[[ MATERIAL FOR THE TASK open ]]

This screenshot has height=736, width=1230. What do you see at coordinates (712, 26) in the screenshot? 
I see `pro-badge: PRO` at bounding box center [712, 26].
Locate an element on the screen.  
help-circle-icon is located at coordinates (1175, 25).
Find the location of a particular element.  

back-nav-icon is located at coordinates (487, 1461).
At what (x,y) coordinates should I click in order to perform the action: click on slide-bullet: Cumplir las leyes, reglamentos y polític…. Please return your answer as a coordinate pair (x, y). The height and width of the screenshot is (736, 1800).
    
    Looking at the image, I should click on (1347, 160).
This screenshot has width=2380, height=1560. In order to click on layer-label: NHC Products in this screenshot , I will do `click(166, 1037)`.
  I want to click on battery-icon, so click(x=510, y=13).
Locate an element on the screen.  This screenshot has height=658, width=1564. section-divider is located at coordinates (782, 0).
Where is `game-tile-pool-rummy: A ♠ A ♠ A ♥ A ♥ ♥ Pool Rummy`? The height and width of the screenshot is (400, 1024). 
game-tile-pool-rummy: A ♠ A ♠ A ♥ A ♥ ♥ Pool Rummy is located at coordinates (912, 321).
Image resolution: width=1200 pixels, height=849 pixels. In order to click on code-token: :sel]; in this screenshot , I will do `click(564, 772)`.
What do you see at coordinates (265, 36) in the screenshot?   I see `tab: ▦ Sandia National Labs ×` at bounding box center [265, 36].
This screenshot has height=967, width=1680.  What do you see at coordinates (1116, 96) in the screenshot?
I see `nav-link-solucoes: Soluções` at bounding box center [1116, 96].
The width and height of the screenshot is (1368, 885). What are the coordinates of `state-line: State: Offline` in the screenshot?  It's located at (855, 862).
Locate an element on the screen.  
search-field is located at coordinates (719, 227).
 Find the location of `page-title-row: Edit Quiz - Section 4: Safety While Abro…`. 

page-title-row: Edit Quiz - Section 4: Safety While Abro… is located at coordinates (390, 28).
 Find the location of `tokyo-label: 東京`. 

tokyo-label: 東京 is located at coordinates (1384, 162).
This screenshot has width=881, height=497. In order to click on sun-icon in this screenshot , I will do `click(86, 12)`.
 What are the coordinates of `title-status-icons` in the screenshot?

[[ MATERIAL FOR THE TASK closed ]]

■ WHAT TO DO ■
Print every one of the rows above again, keeping each line word for word.

■ SOLUTION TO THE PROBLEM ■
This screenshot has height=736, width=1230. What do you see at coordinates (712, 26) in the screenshot? 
I see `pro-badge: PRO` at bounding box center [712, 26].
Locate an element on the screen.  
help-circle-icon is located at coordinates (1175, 25).
Find the location of a particular element.  

back-nav-icon is located at coordinates (487, 1461).
At what (x,y) coordinates should I click in order to perform the action: click on slide-bullet: Cumplir las leyes, reglamentos y polític…. Please return your answer as a coordinate pair (x, y). The height and width of the screenshot is (736, 1800).
    
    Looking at the image, I should click on (1347, 160).
This screenshot has width=2380, height=1560. In order to click on layer-label: NHC Products in this screenshot , I will do `click(166, 1037)`.
  I want to click on battery-icon, so click(x=510, y=13).
Locate an element on the screen.  This screenshot has height=658, width=1564. section-divider is located at coordinates (782, 0).
Where is `game-tile-pool-rummy: A ♠ A ♠ A ♥ A ♥ ♥ Pool Rummy`? The height and width of the screenshot is (400, 1024). 
game-tile-pool-rummy: A ♠ A ♠ A ♥ A ♥ ♥ Pool Rummy is located at coordinates (912, 321).
Image resolution: width=1200 pixels, height=849 pixels. In order to click on code-token: :sel]; in this screenshot , I will do `click(564, 772)`.
What do you see at coordinates (265, 36) in the screenshot?   I see `tab: ▦ Sandia National Labs ×` at bounding box center [265, 36].
This screenshot has height=967, width=1680.  What do you see at coordinates (1116, 96) in the screenshot?
I see `nav-link-solucoes: Soluções` at bounding box center [1116, 96].
The width and height of the screenshot is (1368, 885). What are the coordinates of `state-line: State: Offline` in the screenshot?  It's located at (855, 862).
Locate an element on the screen.  
search-field is located at coordinates (719, 227).
 Find the location of `page-title-row: Edit Quiz - Section 4: Safety While Abro…`. 

page-title-row: Edit Quiz - Section 4: Safety While Abro… is located at coordinates (390, 28).
 Find the location of `tokyo-label: 東京`. 

tokyo-label: 東京 is located at coordinates (1384, 162).
This screenshot has width=881, height=497. In order to click on sun-icon in this screenshot , I will do `click(86, 12)`.
 What are the coordinates of `title-status-icons` in the screenshot?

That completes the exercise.